On Tue, Mar 05, 2013 at 03:21:08AM +0900, Go Chiba wrote:
> Chip,
> 
> Is it means current CS not supported isolation for traffic between
> hypervisor and primary storage?
> And it's only supported secondary storage traffic on CS natively.
> So, if we require design isolation of VM disk I/O out of CS architecture.
> 
> Is it right?
> 
> Go Chiba

Someone feel free to correct me if there is a newer answer...

But yes, if you want to send traffic from the host to primary storage
via a dedicated NIC, I've found that you have to implement the datastore
on the host before telling CloudStack about it.

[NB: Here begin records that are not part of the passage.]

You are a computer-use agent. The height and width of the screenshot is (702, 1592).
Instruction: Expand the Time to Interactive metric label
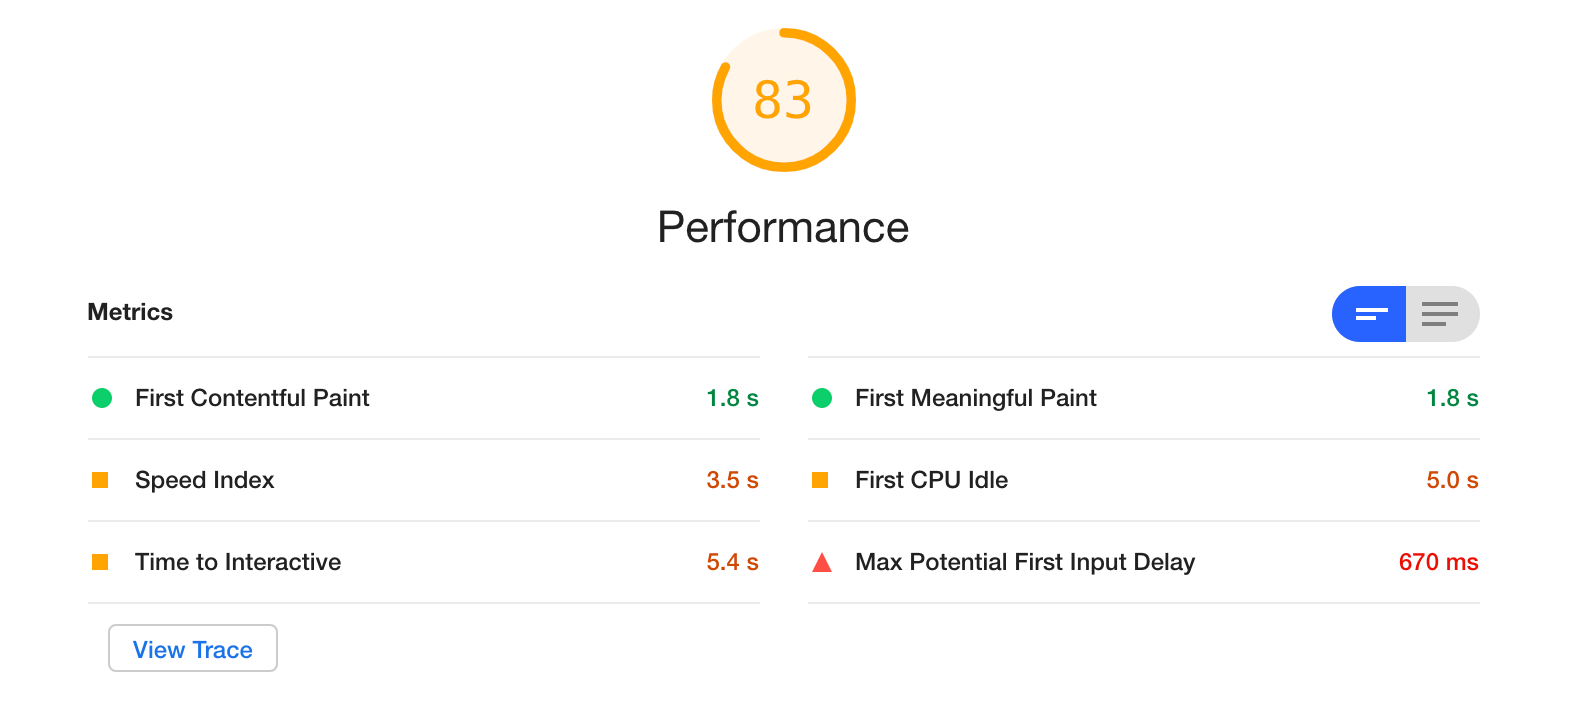click(x=238, y=562)
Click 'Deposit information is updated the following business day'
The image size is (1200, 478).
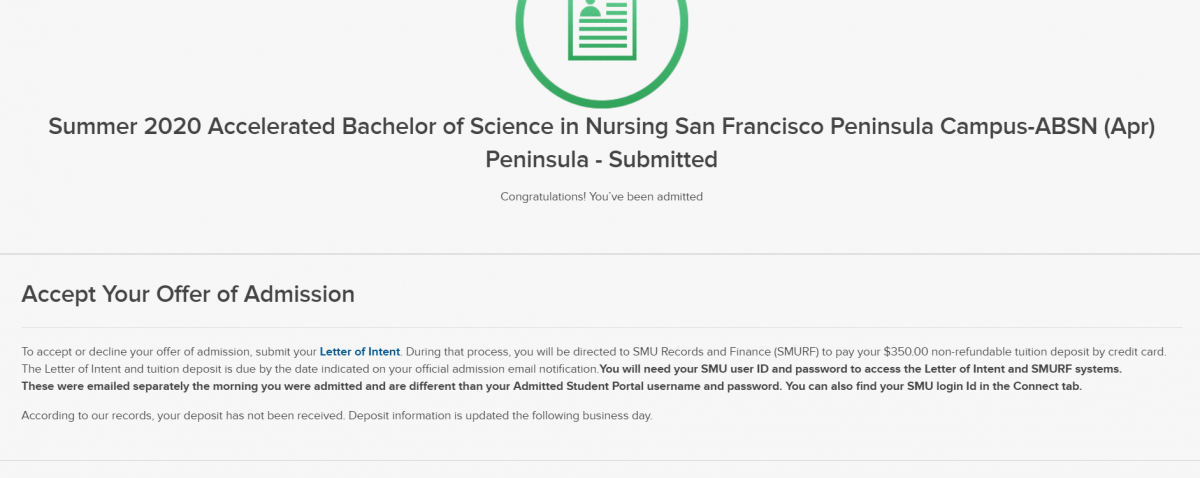point(500,416)
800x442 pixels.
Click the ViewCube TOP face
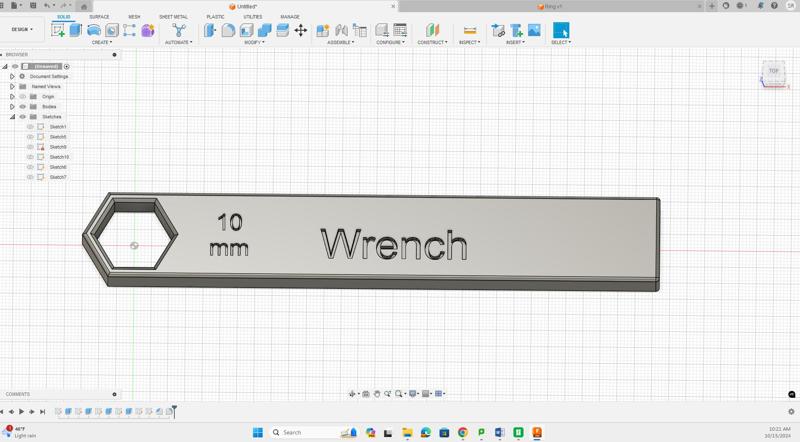click(773, 71)
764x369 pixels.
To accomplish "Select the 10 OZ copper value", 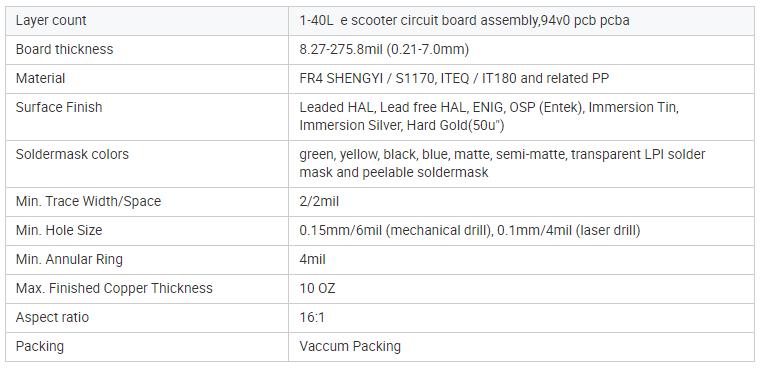I will point(317,288).
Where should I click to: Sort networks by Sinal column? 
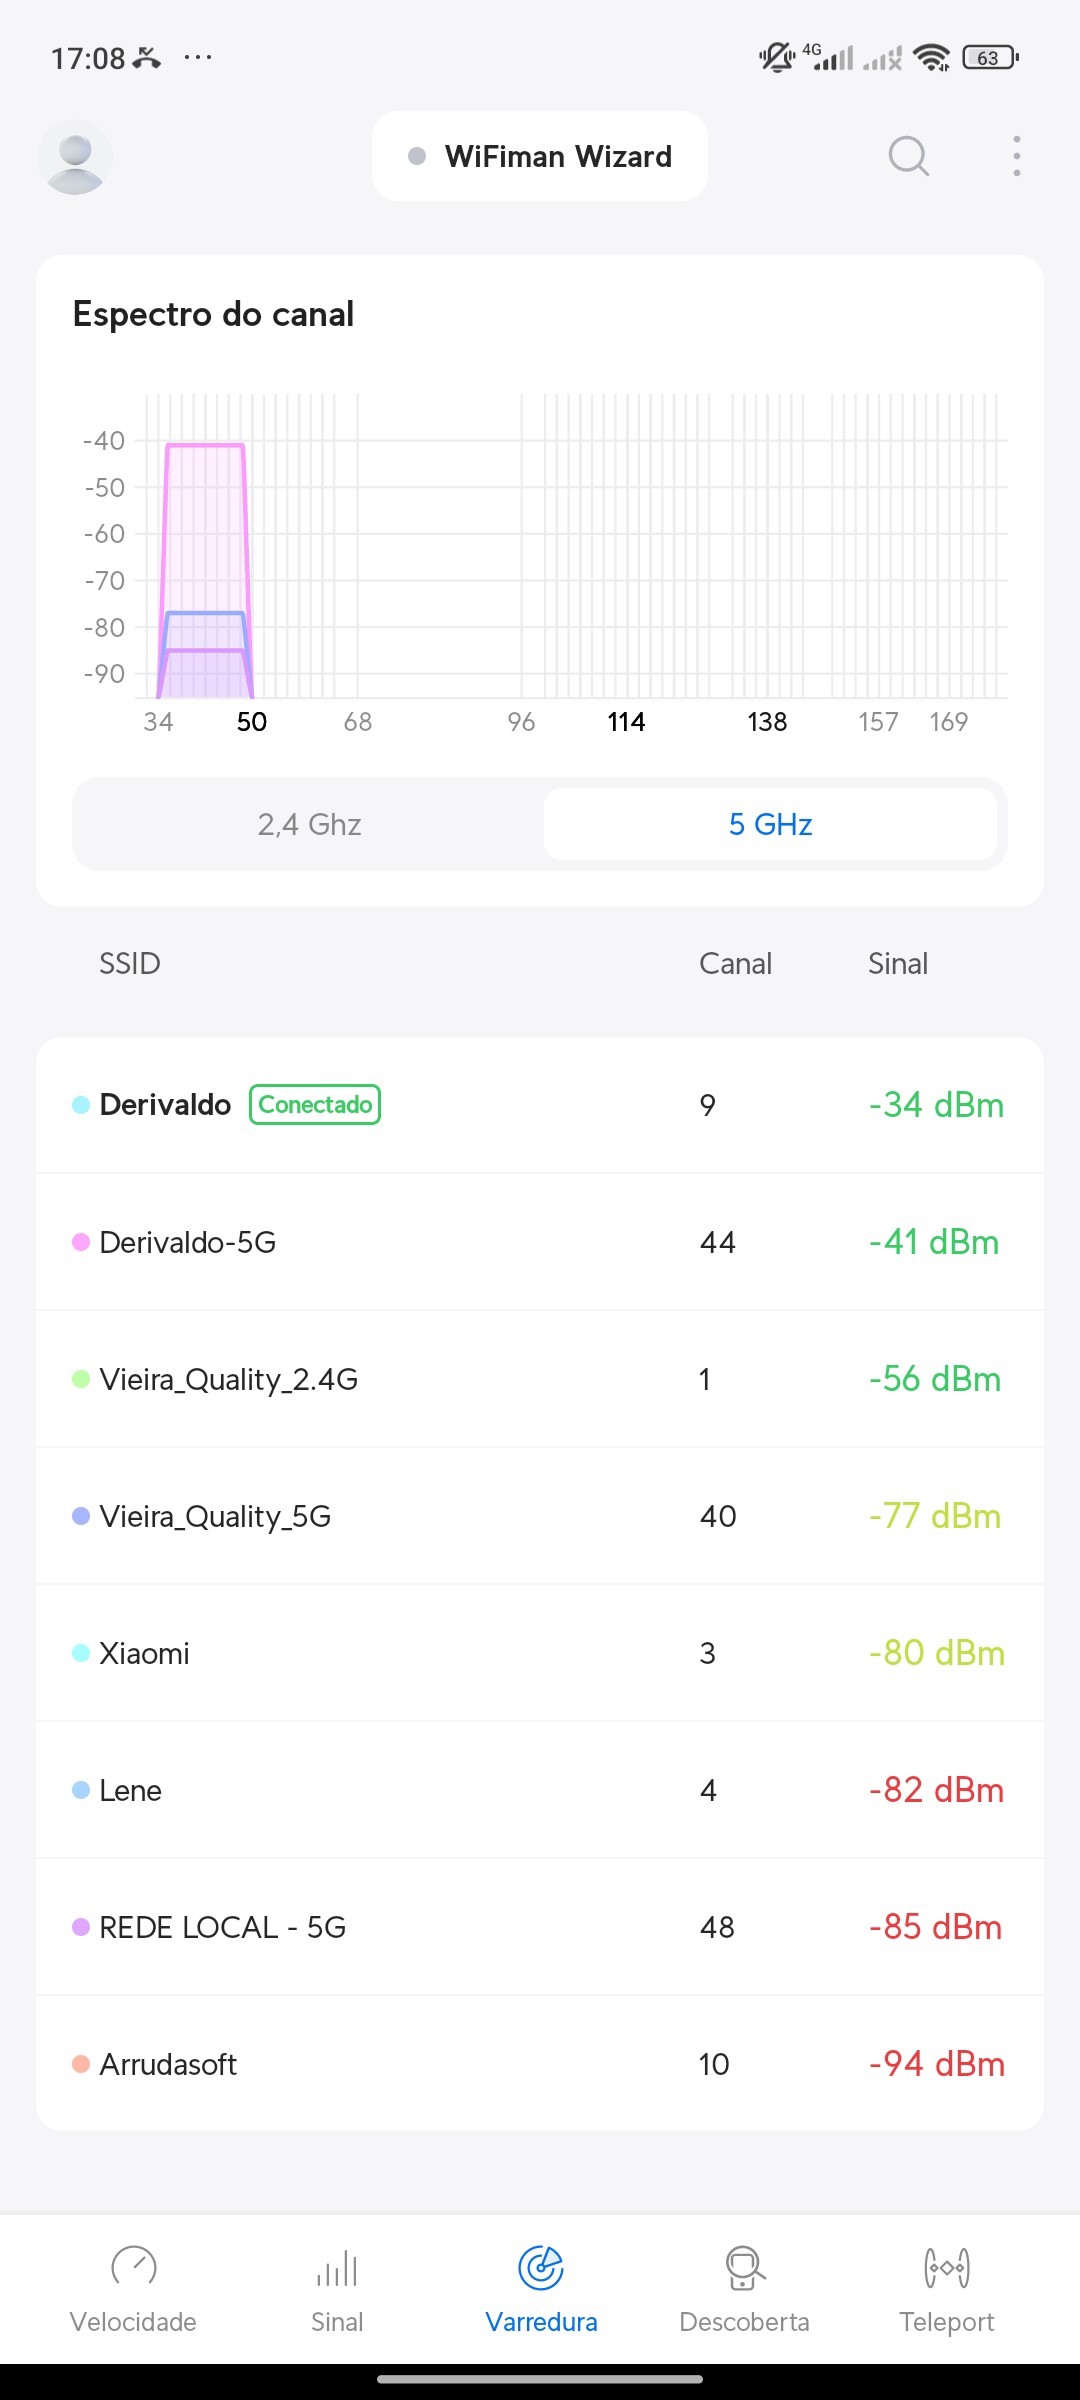click(x=897, y=963)
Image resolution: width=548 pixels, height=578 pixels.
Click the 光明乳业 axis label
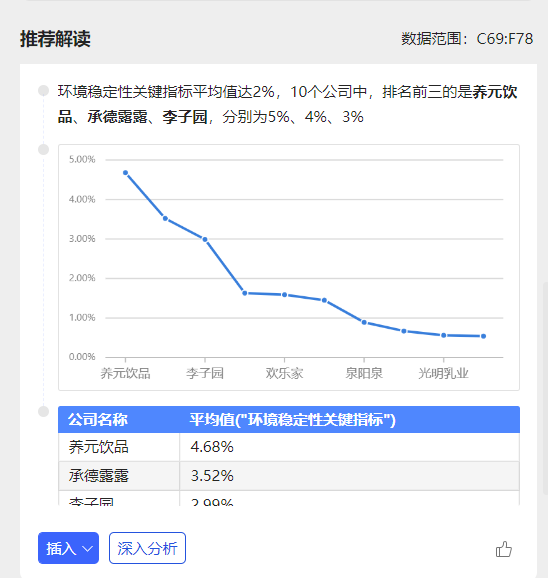point(443,373)
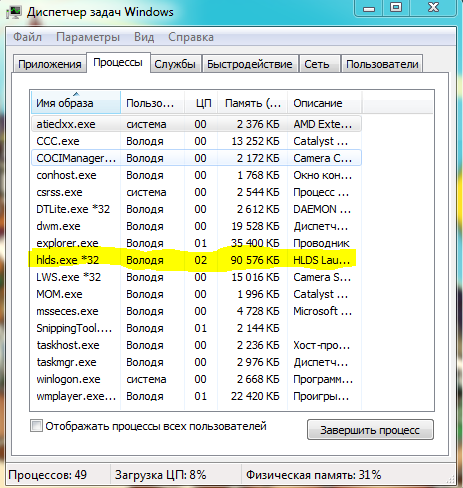Switch to the Службы tab
This screenshot has height=488, width=463.
[175, 64]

Re: Question for storage traffic

Posted by Go Chiba <go...@gmail.com>.
Chip,

Is it means current CS not supported isolation for traffic between
hypervisor and primary storage?
And it's only supported secondary storage traffic on CS natively.
So, if we require design isolation of VM disk I/O out of CS architecture.

Is it right?

Go Chiba

Re: Question for storage traffic

Posted by Chip Childers <ch...@sungard.com>.
On Tue, Mar 05, 2013 at 01:31:12AM +0900, Go Chiba wrote:
> Hi folks,
> 
> I have a question for traffic type that discussed as CLOUDSTACK-382 on JIRA.
>   ref:
> https://issues.apache.org/jira/browse/CLOUDSTACK-382?page=com.atlassian.jira.plugin.system.issuetabpanels:all-tabpanel
> 
> By my understanding, "storage traffic" isolation on CS means separate disk
> I/O for primary storage as that explained blog post by shapeblue team and I
> believe their explanation is correct.
> But could you clearly my understanding for architecture of CS networking.
> Because, official document cause misunderstanding or confusion as me and it
> caused business impact for design of production services of several
> enterprise users...
> 
> regards
> -- 
> Go Chiba
> E-mail:go.chiba@gmail.com

When the documentation says "storage traffic", it's actually talking
about traffic to and from the secondary storage of the zone.  The point
of that bug, is that it's obviously quite confusing to simply call it
"storage traffic".  What we've done, in order to isolate traffic
intended for *primary storage* (Xen environment at least) to a dedicated
pair of NICs on the hosts, is to pre-create the storage volumes in the 
Xen clusters.  Then, CS simply knows about the pre-existing primary storage, 
and you are able to have at least host to primary storage traffic
running through it's own cables to the top of rack switches.